A Coarse-Grained Model Describing the Critical Micelle Concentration of Perfluoroalkyl Surfactants in Ionic Aqueous Phase

Abstract

In this study, dissipative particle dynamics (DPD) simulations were employed to determine the critical micelle concentration (CMC) of perfluoroalkyl and polyfluoroalkyl substances (PFAS) in ionic aqueous solutions. This approach provides precise CMC data for PFAS surfactants in the presence of various ionic species, thereby addressing a gap in the current literature. Additionally, this study contributes to the development of open-source molecular force fields for charged perfluorinated compounds, which are currently limited.
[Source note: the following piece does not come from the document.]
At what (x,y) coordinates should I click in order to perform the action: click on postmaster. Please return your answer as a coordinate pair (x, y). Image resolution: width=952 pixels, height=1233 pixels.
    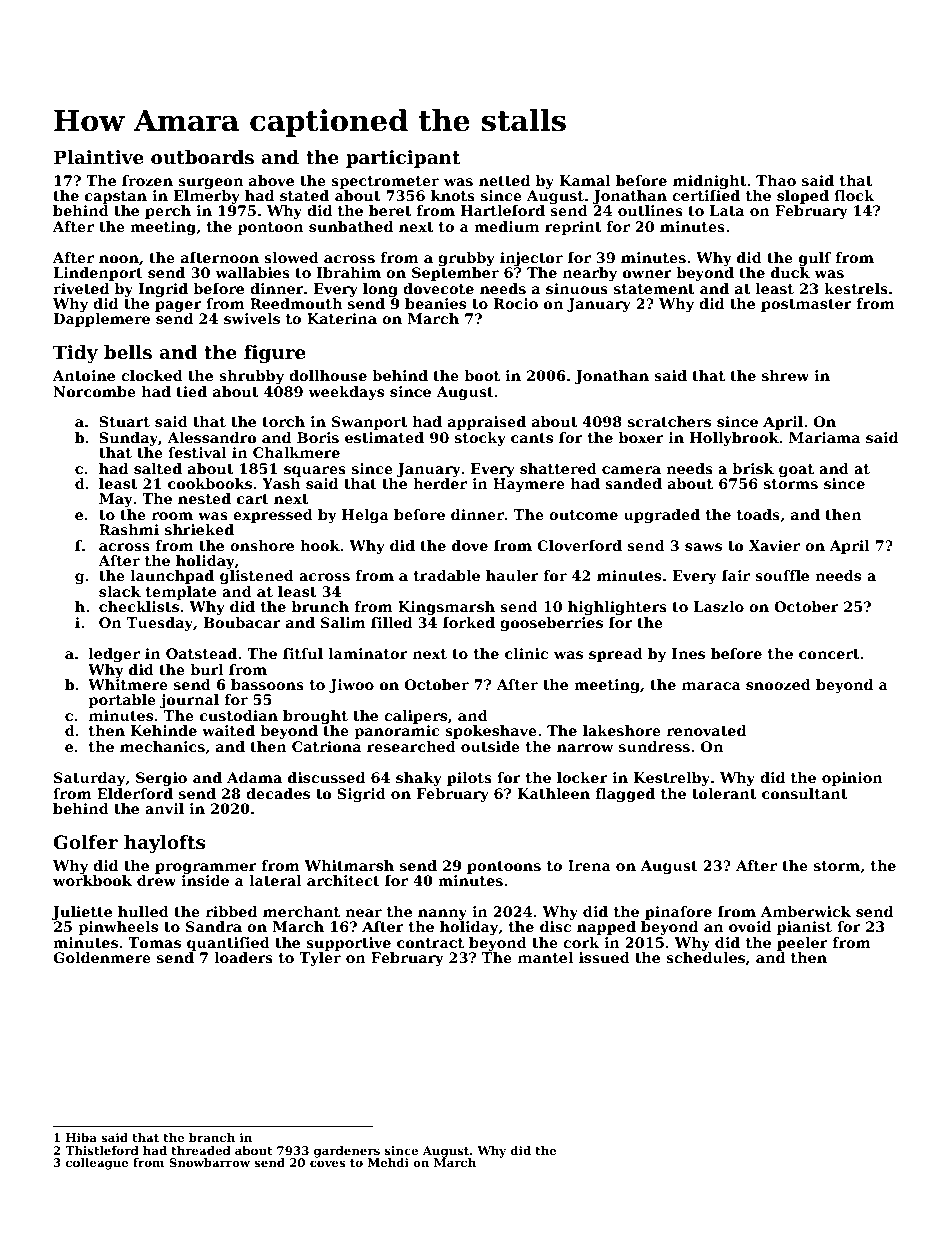
    Looking at the image, I should click on (806, 305).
These models incorporate hydration free energy values obtained from density functional theory (DFT) and account for ionic interactions through a well-established linear relationship. Hydrophobic interactions between the surfactant tail and water were fine-tuned to match the CMC of chosen surfactants. Then, the DPD models successfully predicted CMC values for a diverse range of surfactants, including those based on hydrocarbons and PFAS, demonstrating the ability to represent realistic salinities encountered in natural waters. Experimental validation of the methodology was conducted using sodium n-nonyl sulfate (SNS) and sodium n-dodecyl sulfate (SDS) via interfacial tension measurements, confirming the accurate representation of the CMC changes with salinity. This study enhances our understanding of the behavior of PFAS surfactants in ionic aqueous solutions and provides a valuable tool for predicting CMC values in complex environmental systems.